Um aumento das tensões poderia impulsionar o bitcoin, de acordo com o Chefe de Pesquisa da Arcane Crypto, Bendik Norheim Schei.

„O aumento da tensão entre os EUA e a China pode levar ao aumento da demanda por bitcoin“, disse ele à Cryptonews.com. „Se os EUA impõem sanções, o que eles fazem com freqüência, é provável que alguns pareçam funcionar como uma alternativa ao bitcoin“.

Norheim Schei acrescentou que os EUA estão em uma posição única para sancionar países, dado que o dólar americano é dominante no comércio global. „Mas com o BTC e outras alternativas, eles perdem esse poder“.

Uma guerra comercial total resultará em incerteza econômica. Isto pode ser bom para o bitcoin na medida em que qualquer incerteza enfraquece o dólar americano, mas ainda não está resolvido quanto ao quão ’seguro‘ o bitcoin é como um possível porto seguro.

„Por um lado, há aqueles que procuram o bitcoin como um hedge, e tanto o bitcoin quanto o ouro têm se saído bem recentemente“, disse Norheim Schei.

„Por outro lado, o bitcoin ainda pode estar mais na categoria de ‚risco sobre‘ do que um macro hedge, beneficiando-se atualmente de uma política monetária fácil, mas potencialmente sofrendo de instabilidade econômica global“.

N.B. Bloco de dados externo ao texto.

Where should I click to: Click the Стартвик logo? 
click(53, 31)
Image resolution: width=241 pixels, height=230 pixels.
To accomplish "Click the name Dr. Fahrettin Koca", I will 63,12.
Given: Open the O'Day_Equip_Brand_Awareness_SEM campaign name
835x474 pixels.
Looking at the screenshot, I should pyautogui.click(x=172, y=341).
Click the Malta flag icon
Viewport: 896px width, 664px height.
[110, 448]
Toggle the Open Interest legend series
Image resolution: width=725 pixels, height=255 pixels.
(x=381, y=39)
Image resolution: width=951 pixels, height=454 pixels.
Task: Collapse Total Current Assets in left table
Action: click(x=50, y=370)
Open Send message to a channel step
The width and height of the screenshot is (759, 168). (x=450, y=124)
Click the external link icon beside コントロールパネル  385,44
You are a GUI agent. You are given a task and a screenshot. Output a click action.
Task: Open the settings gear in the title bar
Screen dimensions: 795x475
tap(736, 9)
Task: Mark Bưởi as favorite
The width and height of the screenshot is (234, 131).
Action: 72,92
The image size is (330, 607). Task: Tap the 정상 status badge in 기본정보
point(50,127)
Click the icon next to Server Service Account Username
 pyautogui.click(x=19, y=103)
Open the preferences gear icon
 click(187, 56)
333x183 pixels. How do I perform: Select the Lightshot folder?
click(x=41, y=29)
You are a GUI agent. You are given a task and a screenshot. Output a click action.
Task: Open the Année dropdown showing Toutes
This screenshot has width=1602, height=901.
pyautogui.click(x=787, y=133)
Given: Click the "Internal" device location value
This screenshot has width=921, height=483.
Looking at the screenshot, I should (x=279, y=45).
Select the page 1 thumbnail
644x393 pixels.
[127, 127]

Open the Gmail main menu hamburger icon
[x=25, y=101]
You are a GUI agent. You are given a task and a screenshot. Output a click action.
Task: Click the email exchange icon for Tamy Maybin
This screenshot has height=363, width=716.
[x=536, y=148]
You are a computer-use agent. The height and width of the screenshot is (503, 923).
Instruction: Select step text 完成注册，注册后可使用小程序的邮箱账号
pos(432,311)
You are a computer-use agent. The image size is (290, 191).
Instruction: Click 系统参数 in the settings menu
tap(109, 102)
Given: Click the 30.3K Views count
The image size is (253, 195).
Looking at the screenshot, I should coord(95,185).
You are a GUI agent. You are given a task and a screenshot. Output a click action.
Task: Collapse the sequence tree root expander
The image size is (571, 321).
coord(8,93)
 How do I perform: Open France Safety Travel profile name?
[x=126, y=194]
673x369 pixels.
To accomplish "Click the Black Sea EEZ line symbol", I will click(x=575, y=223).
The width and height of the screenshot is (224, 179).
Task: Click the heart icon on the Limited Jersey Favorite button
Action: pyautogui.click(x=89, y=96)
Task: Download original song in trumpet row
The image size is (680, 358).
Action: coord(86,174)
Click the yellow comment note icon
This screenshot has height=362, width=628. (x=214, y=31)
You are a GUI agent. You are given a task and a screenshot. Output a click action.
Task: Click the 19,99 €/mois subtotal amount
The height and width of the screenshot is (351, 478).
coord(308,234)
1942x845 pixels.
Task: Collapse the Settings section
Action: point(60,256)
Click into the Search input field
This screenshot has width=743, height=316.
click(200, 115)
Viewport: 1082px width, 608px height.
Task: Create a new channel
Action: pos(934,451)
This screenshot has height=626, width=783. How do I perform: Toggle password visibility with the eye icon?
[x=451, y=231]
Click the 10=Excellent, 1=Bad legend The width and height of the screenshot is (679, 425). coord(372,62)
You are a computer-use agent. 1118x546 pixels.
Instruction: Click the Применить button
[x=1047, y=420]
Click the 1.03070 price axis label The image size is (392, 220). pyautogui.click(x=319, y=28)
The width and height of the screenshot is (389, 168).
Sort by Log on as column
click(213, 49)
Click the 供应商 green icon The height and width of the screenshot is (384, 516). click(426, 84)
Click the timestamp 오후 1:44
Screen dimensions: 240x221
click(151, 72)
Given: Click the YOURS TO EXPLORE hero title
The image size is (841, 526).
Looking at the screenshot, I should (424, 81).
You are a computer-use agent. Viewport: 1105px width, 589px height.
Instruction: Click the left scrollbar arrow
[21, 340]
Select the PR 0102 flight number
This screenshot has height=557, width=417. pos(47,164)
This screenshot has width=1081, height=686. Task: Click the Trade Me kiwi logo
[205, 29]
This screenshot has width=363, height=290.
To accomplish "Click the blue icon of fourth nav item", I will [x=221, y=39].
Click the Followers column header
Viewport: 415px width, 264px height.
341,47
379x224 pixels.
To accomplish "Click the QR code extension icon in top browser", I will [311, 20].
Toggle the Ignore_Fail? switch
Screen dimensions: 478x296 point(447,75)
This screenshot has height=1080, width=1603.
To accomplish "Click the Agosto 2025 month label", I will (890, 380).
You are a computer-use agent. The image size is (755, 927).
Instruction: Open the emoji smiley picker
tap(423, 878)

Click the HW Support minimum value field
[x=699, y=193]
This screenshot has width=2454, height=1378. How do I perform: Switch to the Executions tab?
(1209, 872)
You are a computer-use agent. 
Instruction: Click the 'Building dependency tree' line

Mineração de fiat digital e Bitcoin

O aumento das tensões comerciais entre os EUA e a China pode ter uma série de efeitos adicionais, além de simplesmente aumentar a demanda por BTC. Um deles pode ser uma desconcentração adicional da mineração de Bitcoin fora da China, que, de acordo com algumas estimativas, ainda responde por 65% do poder de hash da Bitcoins.

Comentando o atual cenário de mineração, a consultoria financeira digital BitOoda sugeriu que relações pobres entre os EUA e a China – potencialmente envolvendo sanções e fuga de capital (da China) – poderiam resultar em uma redução na participação de mercado da China.

„Avaliamos recentemente que cerca de 50% da capacidade global de energia mineira está provavelmente na China“, disse um porta-voz da empresa sediada em Nova York. „Elogiamos nossos colegas e parceiros que estão construindo uma forte capacidade de mineração Bitcoin na América do Norte, e esperamos ajudar a impulsionar o avanço deste aspecto crítico do ecossistema Bitcoin“.

Outra grande conseqüência das tensões pode ser o aumento do nacionalismo financeiro e monetário. Segundo Roger Huang, isto pode ser bom ou ruim para a Bitcoin.

„O crescente nacionalismo digital pode se infiltrar, os legisladores podem querer ‚proteger o dólar dos EUA'“, disse ele. „Na medida em que um ‚dólar americano‘ e um nacionalismo/chartalismo digital-dólar se instalem, isso pode resultar em palavras fortes e talvez legislação que afugente as empresas de criptografia sediadas nos EUA“.

Felizmente, Huang sugeriu que este seria o pior cenário possível. „Mas se você está baseado nos EUA, provavelmente já está tentando construir algo que se acalme ao sistema até certo ponto (Coinbase, por exemplo), então será mínimo, a menos que algo grande aconteça“.

O nacionalismo monetário também implica a criação de um dólar digital e de um yuan digital, que potencialmente competiriam uns com os outros.

„A China já está indo bastante à frente no DCEP [pagamento eletrônico em moeda digital] ou no yuan digital“, disse Huang. „[Tensão] pode aumentar as tentativas da China de internacionalizar o RMB, mas isso tem sido algo que tem acontecido, moeda digital ou não“.

Mais uma vez, é discutível se isto beneficiaria a BTC, já que nenhuma das duas provavelmente será moeda criptográfica no sentido descentralizado. Mas se o surgimento do dólar digital ajudar a popularizar o conceito de moedas criptográficas – e se o dólar americano experimentar uma inflação significativa – mais pessoas poderiam ser levadas para Bitcoin.